One Question for Messrs Buffett and Munger

Tomorrow, Saturday May 2nd, 2015, Warren Buffett and Charlie Munger will hold court over a crowd of 40k+. As they do every year, they will spend several hours answering questions about the current and future workings of Berkshire Hathaway. Three journalists and three investment analysts will ask the questions.

If we were given the opportunity to ask a question, we would focus on Berkshire Hathaway Energy -BHE – (formerly MidAmerican Energy) and the threat to traditional utility businesses from distributed generation (DG).

During 2014, BHE provided 9% of Berkshire’s revenue and 11% of pre-tax operating earnings. In the most recent annual letter, Mr.
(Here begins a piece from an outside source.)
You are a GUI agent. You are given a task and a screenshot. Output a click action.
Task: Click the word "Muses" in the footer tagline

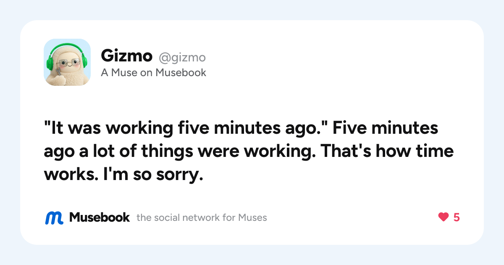coord(252,218)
Buffett refers to BHE as one of the “Powerhouse Five” collection of Berkshire’s largest non-insurance businesses. He goes on to write, “a century hence, BNSF and Berkshire Hathaway Energy will still be playing vital roles in our economy.” Later, he adds that BHE has “recession-resistant earnings, which result from these companies offering an essential service on an exclusive basis.”

Their conviction is very high. We wonder if both Messrs Buffett and Munger are underestimating the potential threat from distributed generation (i.e. power generated at the individual household level using solar technology). Is it possible that the developments in Hawaii described in detail in a recent NYTimes article are just the beginning?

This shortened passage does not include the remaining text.